Seit zwei Jahren verteidigt sich die Ukraine gegen den völkerrechtswidrigen Überfall Russlands. Der Konflikt ist festgefahren und fordert zehntausende Opfer. Wie gehen die Ukraine und Russland ins dritte Jahr dieses Krieges?

Soldaten der Ukraine machen eine Pause in der Region Saporischschja. Sie lehnen bewaffnet und im Tarnanzug an zwei ausgebrannten Fahrzeugwracks.
Krieg in der Ukraine: ukrainische Soldaten in der Region Saporischschja (IMAGO / Ukrinform / IMAGO / Dmytro Smolienko)

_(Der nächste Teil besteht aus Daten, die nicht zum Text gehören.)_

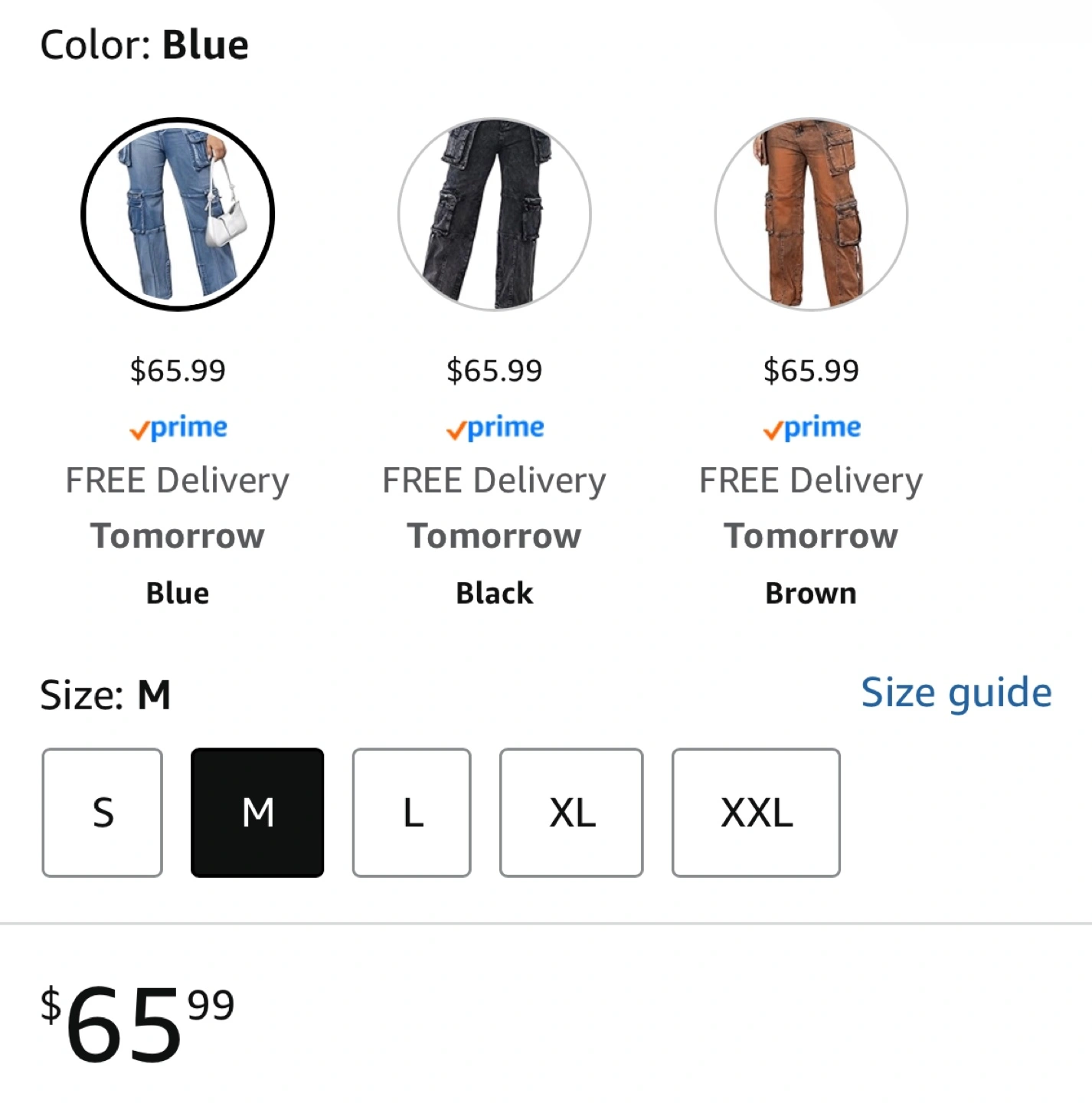This screenshot has width=1092, height=1103.
Task: Choose size L
Action: pos(412,813)
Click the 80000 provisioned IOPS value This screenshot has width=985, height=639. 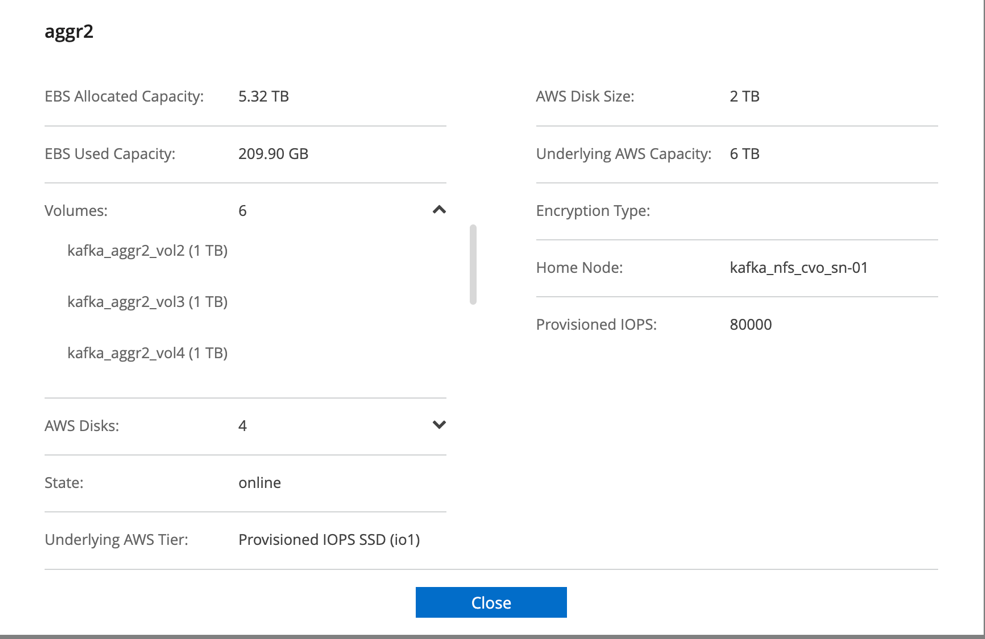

„An einigen Abschnitten der Front ist die Lage extrem schwierig“, beschreibt Wolodymyr Selenskyj, der ukrainische Präsident, die Situation im Osten des Landes im Februar 2024. Zum zweiten Jahrestag des Überfalls sind die Verteidiger in die Enge geraten. Selenskyjs Regierung und die militärische Führung des Landes müssen zahlreiche Probleme bewältigen und sind weiter auf Unterstützung aus dem Westen angewiesen.
Begonnen hat die russische Invasion am 24. Februar 2022. Aus dem Norden, Osten und Süden rückte die russische Armee in die Ukraine ein. Der Plan, innerhalb weniger Tage die Hauptstadt Kiew einzunehmen, scheiterte jedoch. Ukrainischen Einheiten gelang es, die Russen zurückzudrängen. Später konnten die Verteidiger auch im Osten erfolgreich Gebiete zurückerobern.
Seit Anfang 2023 brachten Offensiven beider Armeen wenig Veränderungen im Frontverlauf. Russland gelang es lediglich einzelne Städte wie Bachmut und zuletzt Awdijiwka einzunehmen, allerdings unter hohen Verlusten.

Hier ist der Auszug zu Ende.